### TASK GOAL
The reply should hold only the lines from the one with "Where should I click to: Open the chat" through the end of the data, each given exactly.

Records from a dataset
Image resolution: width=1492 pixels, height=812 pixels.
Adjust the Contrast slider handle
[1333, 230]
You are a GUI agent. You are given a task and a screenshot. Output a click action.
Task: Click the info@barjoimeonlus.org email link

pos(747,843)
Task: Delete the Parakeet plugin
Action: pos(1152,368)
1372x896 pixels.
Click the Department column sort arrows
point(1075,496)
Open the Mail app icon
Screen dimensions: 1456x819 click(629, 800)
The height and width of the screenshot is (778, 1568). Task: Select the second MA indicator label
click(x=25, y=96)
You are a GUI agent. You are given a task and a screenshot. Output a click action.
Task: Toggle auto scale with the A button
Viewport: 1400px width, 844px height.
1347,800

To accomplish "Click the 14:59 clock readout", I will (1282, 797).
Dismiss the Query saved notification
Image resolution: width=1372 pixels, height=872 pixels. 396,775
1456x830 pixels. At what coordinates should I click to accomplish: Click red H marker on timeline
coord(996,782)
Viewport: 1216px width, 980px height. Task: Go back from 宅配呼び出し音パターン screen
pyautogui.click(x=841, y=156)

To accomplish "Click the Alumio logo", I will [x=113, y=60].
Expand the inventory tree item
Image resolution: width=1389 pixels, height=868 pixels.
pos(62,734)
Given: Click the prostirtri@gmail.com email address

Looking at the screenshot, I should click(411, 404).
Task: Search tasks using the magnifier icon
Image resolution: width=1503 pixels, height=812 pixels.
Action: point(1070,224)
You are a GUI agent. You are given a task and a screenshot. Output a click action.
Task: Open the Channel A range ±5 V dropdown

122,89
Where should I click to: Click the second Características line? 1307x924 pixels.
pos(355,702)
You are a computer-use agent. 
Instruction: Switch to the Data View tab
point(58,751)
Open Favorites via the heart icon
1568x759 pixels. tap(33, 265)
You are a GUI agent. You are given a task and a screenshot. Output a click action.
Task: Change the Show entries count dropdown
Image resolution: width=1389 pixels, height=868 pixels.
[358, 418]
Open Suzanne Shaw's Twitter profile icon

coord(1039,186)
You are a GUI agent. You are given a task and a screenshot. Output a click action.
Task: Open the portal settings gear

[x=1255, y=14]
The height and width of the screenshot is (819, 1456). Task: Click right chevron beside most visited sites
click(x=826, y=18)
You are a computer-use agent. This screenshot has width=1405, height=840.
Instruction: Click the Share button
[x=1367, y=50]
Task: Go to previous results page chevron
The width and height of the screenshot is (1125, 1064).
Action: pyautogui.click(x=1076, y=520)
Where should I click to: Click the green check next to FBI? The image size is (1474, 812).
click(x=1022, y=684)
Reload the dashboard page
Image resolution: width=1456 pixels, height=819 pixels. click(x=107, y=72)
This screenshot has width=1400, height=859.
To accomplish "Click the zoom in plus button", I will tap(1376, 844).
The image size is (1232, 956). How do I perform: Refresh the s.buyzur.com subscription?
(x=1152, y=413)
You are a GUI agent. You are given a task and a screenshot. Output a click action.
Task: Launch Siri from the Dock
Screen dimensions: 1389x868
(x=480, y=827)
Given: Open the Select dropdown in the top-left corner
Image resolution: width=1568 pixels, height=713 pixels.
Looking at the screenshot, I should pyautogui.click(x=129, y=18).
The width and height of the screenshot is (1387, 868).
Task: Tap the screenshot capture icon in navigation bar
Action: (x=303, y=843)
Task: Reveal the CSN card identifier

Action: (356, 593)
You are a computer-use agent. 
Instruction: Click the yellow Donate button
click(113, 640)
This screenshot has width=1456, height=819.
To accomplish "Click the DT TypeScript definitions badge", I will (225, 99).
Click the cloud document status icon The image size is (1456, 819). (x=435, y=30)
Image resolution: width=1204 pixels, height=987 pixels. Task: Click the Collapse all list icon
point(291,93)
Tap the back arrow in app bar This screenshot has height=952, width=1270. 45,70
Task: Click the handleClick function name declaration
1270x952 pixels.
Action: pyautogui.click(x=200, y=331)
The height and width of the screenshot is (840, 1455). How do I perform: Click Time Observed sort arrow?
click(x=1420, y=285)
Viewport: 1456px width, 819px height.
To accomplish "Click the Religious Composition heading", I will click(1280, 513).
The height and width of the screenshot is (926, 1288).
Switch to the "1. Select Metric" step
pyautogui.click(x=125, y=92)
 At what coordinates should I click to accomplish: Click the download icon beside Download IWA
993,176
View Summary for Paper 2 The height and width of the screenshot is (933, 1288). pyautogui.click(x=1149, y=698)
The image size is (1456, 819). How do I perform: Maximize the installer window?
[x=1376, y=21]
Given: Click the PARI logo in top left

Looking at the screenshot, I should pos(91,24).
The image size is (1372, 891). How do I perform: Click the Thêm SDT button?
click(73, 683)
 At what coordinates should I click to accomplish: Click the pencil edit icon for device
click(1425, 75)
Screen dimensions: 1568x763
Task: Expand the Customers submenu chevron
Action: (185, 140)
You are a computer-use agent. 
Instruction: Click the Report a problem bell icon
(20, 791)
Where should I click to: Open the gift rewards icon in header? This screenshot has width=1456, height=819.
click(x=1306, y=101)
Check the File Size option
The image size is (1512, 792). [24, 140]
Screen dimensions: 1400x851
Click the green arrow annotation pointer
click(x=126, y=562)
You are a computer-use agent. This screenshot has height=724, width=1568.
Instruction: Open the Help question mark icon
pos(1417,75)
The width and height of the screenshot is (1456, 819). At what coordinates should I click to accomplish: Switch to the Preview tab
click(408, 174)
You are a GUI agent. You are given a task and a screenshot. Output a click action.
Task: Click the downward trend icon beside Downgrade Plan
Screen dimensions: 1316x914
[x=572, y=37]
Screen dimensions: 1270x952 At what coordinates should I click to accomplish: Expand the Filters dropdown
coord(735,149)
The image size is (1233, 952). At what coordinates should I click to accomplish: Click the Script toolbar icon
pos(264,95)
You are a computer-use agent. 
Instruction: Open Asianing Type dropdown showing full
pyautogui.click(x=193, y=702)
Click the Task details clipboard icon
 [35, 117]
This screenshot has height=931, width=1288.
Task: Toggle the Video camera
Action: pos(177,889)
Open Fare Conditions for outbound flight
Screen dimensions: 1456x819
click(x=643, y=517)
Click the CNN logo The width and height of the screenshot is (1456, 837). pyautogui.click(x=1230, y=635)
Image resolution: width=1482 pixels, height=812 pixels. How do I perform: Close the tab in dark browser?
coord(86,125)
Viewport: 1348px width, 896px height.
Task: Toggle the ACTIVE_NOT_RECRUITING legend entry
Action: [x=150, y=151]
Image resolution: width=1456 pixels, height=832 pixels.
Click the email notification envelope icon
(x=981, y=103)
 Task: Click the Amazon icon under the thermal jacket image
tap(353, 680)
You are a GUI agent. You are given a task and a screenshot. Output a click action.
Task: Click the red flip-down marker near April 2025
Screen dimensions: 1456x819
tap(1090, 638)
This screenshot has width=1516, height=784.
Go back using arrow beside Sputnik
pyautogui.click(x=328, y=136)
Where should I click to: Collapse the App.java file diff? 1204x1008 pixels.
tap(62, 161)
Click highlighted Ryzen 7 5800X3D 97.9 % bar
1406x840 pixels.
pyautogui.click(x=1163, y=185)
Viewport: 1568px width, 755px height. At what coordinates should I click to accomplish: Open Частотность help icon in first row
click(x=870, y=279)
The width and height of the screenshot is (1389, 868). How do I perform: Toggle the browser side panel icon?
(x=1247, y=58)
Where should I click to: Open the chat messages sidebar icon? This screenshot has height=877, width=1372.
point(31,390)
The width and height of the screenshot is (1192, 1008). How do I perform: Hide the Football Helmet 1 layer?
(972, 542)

### SOLVED EXERCISE
Where should I click to: Open the chat messages sidebar icon? This screenshot has height=877, width=1372.
point(31,390)
The width and height of the screenshot is (1192, 1008). How do I perform: Hide the Football Helmet 1 layer?
(972, 542)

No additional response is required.